- _Short task_
Reproduce the listing below, swapping every "computer-use agent" for "desktop agent" and leaving everything else untouched.

======

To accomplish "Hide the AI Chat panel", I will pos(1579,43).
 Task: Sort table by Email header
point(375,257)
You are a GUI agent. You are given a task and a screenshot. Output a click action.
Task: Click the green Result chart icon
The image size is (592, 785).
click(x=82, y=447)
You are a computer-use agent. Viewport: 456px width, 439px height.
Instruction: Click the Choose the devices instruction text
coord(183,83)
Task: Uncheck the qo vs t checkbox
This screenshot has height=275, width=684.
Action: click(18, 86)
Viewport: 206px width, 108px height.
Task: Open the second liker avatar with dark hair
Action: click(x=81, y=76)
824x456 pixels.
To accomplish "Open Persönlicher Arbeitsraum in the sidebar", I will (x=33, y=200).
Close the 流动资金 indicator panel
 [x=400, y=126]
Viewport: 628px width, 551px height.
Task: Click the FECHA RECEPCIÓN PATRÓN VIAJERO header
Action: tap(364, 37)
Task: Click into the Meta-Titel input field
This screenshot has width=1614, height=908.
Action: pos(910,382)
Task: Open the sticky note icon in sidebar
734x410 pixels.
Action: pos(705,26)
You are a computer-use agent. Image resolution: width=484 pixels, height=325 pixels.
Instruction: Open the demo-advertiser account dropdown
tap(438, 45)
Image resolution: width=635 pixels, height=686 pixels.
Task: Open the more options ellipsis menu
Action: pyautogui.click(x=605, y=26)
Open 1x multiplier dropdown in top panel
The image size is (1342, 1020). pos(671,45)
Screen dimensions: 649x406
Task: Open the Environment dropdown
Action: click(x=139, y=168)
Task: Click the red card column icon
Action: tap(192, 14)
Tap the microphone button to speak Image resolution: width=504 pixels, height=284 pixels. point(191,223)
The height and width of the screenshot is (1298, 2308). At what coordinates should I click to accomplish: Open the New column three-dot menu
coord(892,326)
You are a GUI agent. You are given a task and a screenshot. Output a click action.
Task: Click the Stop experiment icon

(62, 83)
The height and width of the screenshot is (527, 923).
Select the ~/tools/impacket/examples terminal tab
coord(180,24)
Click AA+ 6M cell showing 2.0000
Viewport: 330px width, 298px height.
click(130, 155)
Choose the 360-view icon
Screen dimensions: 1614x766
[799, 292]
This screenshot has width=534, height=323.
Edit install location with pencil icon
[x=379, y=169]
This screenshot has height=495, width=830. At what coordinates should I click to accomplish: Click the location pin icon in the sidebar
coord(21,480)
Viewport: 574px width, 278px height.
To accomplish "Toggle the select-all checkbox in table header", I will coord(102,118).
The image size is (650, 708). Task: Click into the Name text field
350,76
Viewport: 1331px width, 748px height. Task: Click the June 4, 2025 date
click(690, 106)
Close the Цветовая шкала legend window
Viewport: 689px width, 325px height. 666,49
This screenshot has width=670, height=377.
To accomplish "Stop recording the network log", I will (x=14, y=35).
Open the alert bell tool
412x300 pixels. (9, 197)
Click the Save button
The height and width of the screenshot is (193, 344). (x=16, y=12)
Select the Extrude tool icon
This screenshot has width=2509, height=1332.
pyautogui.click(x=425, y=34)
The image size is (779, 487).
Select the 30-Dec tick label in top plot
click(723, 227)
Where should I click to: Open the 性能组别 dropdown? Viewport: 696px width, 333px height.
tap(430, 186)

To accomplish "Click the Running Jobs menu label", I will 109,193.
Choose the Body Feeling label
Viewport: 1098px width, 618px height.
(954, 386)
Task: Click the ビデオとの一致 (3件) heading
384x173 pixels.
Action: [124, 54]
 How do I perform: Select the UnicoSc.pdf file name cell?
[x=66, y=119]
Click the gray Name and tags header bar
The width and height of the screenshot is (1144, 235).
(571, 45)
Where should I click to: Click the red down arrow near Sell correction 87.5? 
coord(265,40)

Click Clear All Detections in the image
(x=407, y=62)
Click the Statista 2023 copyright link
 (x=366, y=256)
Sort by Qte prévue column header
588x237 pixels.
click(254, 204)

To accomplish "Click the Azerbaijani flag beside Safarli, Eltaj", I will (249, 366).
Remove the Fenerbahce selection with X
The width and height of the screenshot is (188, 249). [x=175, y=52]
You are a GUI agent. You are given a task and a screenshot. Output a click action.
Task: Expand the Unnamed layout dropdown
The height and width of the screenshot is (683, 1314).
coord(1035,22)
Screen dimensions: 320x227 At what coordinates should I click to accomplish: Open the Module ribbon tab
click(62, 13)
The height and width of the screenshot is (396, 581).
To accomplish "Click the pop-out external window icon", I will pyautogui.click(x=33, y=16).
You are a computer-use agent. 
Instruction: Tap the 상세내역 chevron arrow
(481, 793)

======

- _The solution_
To accomplish "Hide the AI Chat panel", I will pos(1579,43).
 Task: Sort table by Email header
point(375,257)
You are a GUI agent. You are given a task and a screenshot. Output a click action.
Task: Click the green Result chart icon
The image size is (592, 785).
click(x=82, y=447)
You are a desktop agent. Viewport: 456px width, 439px height.
Instruction: Click the Choose the devices instruction text
coord(183,83)
Task: Uncheck the qo vs t checkbox
This screenshot has height=275, width=684.
Action: click(18, 86)
Viewport: 206px width, 108px height.
Task: Open the second liker avatar with dark hair
Action: click(x=81, y=76)
824x456 pixels.
To accomplish "Open Persönlicher Arbeitsraum in the sidebar", I will (x=33, y=200).
Close the 流动资金 indicator panel
 [x=400, y=126]
Viewport: 628px width, 551px height.
Task: Click the FECHA RECEPCIÓN PATRÓN VIAJERO header
Action: tap(364, 37)
Task: Click into the Meta-Titel input field
This screenshot has width=1614, height=908.
Action: pos(910,382)
Task: Open the sticky note icon in sidebar
734x410 pixels.
Action: pos(705,26)
You are a desktop agent. Image resolution: width=484 pixels, height=325 pixels.
Instruction: Open the demo-advertiser account dropdown
tap(438, 45)
Image resolution: width=635 pixels, height=686 pixels.
Task: Open the more options ellipsis menu
Action: pyautogui.click(x=605, y=26)
Open 1x multiplier dropdown in top panel
The image size is (1342, 1020). pos(671,45)
Screen dimensions: 649x406
Task: Open the Environment dropdown
Action: click(x=139, y=168)
Task: Click the red card column icon
Action: tap(192, 14)
Tap the microphone button to speak Image resolution: width=504 pixels, height=284 pixels. point(191,223)
The height and width of the screenshot is (1298, 2308). At what coordinates should I click to accomplish: Open the New column three-dot menu
coord(892,326)
You are a GUI agent. You are given a task and a screenshot. Output a click action.
Task: Click the Stop experiment icon

(62, 83)
The height and width of the screenshot is (527, 923).
Select the ~/tools/impacket/examples terminal tab
coord(180,24)
Click AA+ 6M cell showing 2.0000
Viewport: 330px width, 298px height.
click(130, 155)
Choose the 360-view icon
Screen dimensions: 1614x766
[799, 292]
This screenshot has width=534, height=323.
Edit install location with pencil icon
[x=379, y=169]
This screenshot has height=495, width=830. At what coordinates should I click to accomplish: Click the location pin icon in the sidebar
coord(21,480)
Viewport: 574px width, 278px height.
To accomplish "Toggle the select-all checkbox in table header", I will coord(102,118).
The image size is (650, 708). Task: Click into the Name text field
350,76
Viewport: 1331px width, 748px height. Task: Click the June 4, 2025 date
click(690, 106)
Close the Цветовая шкала legend window
Viewport: 689px width, 325px height. 666,49
This screenshot has width=670, height=377.
To accomplish "Stop recording the network log", I will (x=14, y=35).
Open the alert bell tool
412x300 pixels. (9, 197)
Click the Save button
The height and width of the screenshot is (193, 344). (x=16, y=12)
Select the Extrude tool icon
This screenshot has width=2509, height=1332.
pyautogui.click(x=425, y=34)
The image size is (779, 487).
Select the 30-Dec tick label in top plot
click(723, 227)
Where should I click to: Open the 性能组别 dropdown? Viewport: 696px width, 333px height.
tap(430, 186)

To accomplish "Click the Running Jobs menu label", I will 109,193.
Choose the Body Feeling label
Viewport: 1098px width, 618px height.
(954, 386)
Task: Click the ビデオとの一致 (3件) heading
384x173 pixels.
Action: [124, 54]
 How do I perform: Select the UnicoSc.pdf file name cell?
[x=66, y=119]
Click the gray Name and tags header bar
The width and height of the screenshot is (1144, 235).
(571, 45)
Where should I click to: Click the red down arrow near Sell correction 87.5? 
coord(265,40)

Click Clear All Detections in the image
(x=407, y=62)
Click the Statista 2023 copyright link
 (x=366, y=256)
Sort by Qte prévue column header
588x237 pixels.
click(254, 204)

To accomplish "Click the Azerbaijani flag beside Safarli, Eltaj", I will (249, 366).
Remove the Fenerbahce selection with X
The width and height of the screenshot is (188, 249). [x=175, y=52]
You are a GUI agent. You are given a task and a screenshot. Output a click action.
Task: Expand the Unnamed layout dropdown
The height and width of the screenshot is (683, 1314).
coord(1035,22)
Screen dimensions: 320x227 At what coordinates should I click to accomplish: Open the Module ribbon tab
click(62, 13)
The height and width of the screenshot is (396, 581).
To accomplish "Click the pop-out external window icon", I will pyautogui.click(x=33, y=16).
You are a desktop agent. 
Instruction: Tap the 상세내역 chevron arrow
(481, 793)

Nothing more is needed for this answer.